>>>>>
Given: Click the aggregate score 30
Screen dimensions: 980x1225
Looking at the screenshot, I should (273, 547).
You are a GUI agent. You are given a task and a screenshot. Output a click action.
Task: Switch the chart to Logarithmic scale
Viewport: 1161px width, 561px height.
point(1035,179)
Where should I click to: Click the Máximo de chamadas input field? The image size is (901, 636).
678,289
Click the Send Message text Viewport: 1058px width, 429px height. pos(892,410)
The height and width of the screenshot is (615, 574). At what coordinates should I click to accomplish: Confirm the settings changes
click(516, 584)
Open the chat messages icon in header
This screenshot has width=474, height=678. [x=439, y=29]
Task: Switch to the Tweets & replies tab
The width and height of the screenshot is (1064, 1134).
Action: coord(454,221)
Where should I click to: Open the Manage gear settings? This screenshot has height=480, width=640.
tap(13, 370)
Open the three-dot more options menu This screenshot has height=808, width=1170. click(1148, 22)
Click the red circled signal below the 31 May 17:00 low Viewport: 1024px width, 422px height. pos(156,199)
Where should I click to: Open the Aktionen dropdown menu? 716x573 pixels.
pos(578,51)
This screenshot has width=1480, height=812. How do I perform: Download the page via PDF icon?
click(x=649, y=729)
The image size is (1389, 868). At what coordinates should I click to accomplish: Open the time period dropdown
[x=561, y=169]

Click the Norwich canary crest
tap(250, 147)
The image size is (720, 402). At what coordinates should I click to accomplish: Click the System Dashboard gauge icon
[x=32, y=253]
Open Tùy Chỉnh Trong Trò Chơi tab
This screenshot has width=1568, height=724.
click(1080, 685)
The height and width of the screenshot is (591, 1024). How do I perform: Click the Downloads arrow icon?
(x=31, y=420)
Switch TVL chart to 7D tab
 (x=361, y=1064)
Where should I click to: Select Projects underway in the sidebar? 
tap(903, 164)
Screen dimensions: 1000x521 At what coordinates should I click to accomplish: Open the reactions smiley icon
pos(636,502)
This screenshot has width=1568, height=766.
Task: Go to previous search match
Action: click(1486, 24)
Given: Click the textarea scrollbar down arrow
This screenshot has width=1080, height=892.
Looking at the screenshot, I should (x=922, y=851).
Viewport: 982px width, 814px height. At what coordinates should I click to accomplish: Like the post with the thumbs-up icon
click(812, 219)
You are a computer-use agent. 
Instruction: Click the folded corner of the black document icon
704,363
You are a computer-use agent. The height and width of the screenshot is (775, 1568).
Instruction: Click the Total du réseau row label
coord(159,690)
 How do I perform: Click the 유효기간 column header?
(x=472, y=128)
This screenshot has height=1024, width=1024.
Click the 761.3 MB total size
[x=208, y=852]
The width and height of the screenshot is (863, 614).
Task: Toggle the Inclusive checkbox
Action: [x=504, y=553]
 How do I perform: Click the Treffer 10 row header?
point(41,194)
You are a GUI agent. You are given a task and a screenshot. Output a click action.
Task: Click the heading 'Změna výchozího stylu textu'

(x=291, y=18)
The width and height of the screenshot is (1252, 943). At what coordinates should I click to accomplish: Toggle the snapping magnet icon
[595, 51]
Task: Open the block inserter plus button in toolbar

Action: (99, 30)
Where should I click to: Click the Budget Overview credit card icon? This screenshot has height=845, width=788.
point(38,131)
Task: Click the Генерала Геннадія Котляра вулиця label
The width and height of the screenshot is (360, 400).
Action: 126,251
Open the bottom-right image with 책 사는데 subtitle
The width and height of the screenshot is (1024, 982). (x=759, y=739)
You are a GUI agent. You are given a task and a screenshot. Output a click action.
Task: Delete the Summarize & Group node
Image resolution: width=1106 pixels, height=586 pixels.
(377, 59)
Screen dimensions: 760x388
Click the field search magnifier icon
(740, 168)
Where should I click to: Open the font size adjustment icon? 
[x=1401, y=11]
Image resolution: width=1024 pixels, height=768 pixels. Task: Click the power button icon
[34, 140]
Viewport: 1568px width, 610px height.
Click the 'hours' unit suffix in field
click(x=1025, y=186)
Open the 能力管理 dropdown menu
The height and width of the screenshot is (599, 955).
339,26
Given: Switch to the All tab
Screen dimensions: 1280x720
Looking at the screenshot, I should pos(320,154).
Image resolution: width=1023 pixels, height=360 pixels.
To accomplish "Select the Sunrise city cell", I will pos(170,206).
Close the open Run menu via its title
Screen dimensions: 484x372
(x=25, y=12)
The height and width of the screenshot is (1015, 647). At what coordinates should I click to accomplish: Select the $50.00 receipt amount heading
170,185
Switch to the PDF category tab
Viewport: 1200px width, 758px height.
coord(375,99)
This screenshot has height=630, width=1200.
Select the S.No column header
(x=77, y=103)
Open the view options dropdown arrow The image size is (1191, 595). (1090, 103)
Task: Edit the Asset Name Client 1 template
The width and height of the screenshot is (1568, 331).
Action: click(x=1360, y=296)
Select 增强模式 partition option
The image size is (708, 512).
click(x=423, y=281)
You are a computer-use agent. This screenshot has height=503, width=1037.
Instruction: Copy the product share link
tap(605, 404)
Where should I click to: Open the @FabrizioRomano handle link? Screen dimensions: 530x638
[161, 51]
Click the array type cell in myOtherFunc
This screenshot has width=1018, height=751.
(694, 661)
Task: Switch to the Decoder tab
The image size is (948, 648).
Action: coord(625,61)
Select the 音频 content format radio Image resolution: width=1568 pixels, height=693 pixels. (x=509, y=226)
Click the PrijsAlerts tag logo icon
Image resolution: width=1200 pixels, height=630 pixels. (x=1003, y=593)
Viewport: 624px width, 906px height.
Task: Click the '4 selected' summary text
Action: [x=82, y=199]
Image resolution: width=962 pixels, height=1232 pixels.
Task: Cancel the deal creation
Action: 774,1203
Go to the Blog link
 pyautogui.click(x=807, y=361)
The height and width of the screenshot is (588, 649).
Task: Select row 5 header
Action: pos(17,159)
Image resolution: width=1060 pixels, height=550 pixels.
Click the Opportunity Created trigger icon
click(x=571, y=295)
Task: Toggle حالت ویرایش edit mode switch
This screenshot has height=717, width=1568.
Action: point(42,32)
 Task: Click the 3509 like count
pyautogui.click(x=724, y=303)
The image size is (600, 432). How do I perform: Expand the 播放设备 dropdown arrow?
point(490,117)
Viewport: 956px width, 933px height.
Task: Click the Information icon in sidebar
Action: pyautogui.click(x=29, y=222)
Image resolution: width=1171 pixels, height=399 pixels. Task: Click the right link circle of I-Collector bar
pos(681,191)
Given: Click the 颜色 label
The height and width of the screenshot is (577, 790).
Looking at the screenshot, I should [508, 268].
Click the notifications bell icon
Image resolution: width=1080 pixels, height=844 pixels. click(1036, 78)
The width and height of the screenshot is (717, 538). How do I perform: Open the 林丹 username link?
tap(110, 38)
<<<<<
What the task asks:
Return the material exactly as it stands above, but only from its first line to the line containing "Click the Send", both ends included.

Answer to this problem:
Given: Click the aggregate score 30
Screen dimensions: 980x1225
Looking at the screenshot, I should (273, 547).
You are a GUI agent. You are given a task and a screenshot. Output a click action.
Task: Switch the chart to Logarithmic scale
Viewport: 1161px width, 561px height.
point(1035,179)
Where should I click to: Click the Máximo de chamadas input field? The image size is (901, 636).
678,289
Click the Send Message text Viewport: 1058px width, 429px height. pos(892,410)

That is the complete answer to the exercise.